Happy Independence Day! I snapped this photo yesterday evening as my children emerged from the ocean after no less than four hours of bobbing around ineffectually on their boards with only a two-minute break to devour, in the spirit of all true patriots, a bag of Aldi tortilla chips. We staggered through the door of this gorgeous house a quarter after 8, threw all the sandy towels in a heap, and fell promptly asleep on the couch in front of a Ryan George Marvel Pitch Meeting Compilation. It—glancing at the clock—is now 11 am and I am finally starting to hear some muffled signs of life. Hopefully, America’s youth will shuffle forth in time for the lovely Steak Frites I’ll be cooking in honor of all our freedoms. Then we’re going to force them to watch Gone With the Wind because I’ve never seen it and neither have they. The official hashtag for this glorious time is #famsquadfuntime2023. No complaining allowed.
Let me see, what else have I been doing instead of blogging for the last four days? Well, for one thing, Matt and I signed up for a month at Planet Fitness as a trial, to see if maybe now, as we age, all those machines will be easier on our creaking flesh, a happy alternative to slinging free weights around with abandon. Two days in and I can say with authority that it’s fantastic. Heretofore, in my exercise “routine”* I’ve been persistently hurting muscles that I require for regular use, and slowly going down in weight instead of up, and then, by the end of May, just lying on the mat scrolling on my phone instead of even exercising at all.
It really rots to get old, but there is one great benefit. And that is to be able to walk into somewhere like Planet Fitness with no sense of personal insecurity at all. In the quest for liberty and happiness, I recommend getting old enough just to not care anymore. So what if I’m a middle-aged dumpling? I can languish, applying my Paddington Stare towards the young, bulked-up hulk occupying my desired machine, and feel no embarrassment or misery. It is a glorious sense of freedom.
Which is a good thing to think about on the birthday of America—liberty, freedom, independence, fireworks, and the true, untrammeled joy of apple pie.

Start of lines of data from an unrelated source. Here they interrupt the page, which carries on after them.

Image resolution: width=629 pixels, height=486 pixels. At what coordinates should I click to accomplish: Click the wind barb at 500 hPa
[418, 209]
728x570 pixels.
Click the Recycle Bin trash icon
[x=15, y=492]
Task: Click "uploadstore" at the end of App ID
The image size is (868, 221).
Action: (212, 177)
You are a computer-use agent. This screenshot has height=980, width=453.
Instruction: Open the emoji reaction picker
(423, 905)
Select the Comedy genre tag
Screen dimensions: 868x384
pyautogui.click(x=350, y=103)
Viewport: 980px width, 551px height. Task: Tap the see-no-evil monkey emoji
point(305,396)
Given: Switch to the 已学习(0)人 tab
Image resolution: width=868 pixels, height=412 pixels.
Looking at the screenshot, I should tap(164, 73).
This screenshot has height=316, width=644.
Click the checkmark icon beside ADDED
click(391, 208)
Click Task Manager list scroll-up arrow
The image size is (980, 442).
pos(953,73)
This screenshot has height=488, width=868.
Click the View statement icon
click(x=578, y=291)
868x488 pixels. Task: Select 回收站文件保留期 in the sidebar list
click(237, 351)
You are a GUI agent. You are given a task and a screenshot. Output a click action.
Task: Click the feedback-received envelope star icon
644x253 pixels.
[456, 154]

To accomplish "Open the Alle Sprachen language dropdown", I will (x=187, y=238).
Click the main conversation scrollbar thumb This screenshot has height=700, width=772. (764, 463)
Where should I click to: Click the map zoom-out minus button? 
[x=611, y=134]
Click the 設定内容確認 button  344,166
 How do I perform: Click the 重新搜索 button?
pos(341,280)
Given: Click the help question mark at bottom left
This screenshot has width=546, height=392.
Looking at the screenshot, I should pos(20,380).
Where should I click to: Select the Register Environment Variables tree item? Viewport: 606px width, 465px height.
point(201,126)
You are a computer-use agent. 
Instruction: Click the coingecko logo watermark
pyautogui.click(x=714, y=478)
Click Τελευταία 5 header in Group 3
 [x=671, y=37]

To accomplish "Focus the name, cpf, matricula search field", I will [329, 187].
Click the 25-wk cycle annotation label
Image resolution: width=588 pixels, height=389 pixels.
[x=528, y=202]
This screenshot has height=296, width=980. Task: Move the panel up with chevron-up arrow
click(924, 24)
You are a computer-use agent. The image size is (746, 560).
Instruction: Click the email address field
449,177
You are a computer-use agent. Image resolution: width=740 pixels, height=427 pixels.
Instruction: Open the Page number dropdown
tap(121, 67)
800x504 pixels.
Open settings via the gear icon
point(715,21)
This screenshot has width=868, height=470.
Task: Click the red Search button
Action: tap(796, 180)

My feelings about these fruited plains have always been complicated. For one thing, it isn’t my natal country. I was born in England, in High Wycombe. And then, when I was only a few months old, I was carried off by my parents to West Africa. I was a whole year old before my infant feet touched US soil. And then, through the rest of my childhood, I came here always as a stranger and an alien, plagued by that irritating sense in my bones that I ought to feel affection and love for this foreign land, and yet not being able to do it. Even now, it is only when I step off the plane, anywhere in Africa, that I take a whole body breath and feel at home. Making a home here, in a place that is not my home has meant subjecting my natural inclinations to love those whom God has made, of constantly rejecting the siren call of the easy progressive America-hating virtue-signal. The continual discipline of penitent service, of getting to know the language and the people and the food, after a mere 20 years has bought a peculiar contentment, a liberty of spirit manifested in the refreshing liberty of feeling the right and enjoyment of staring down someone at Planet Fitness who hasn’t noticed that he is in my way.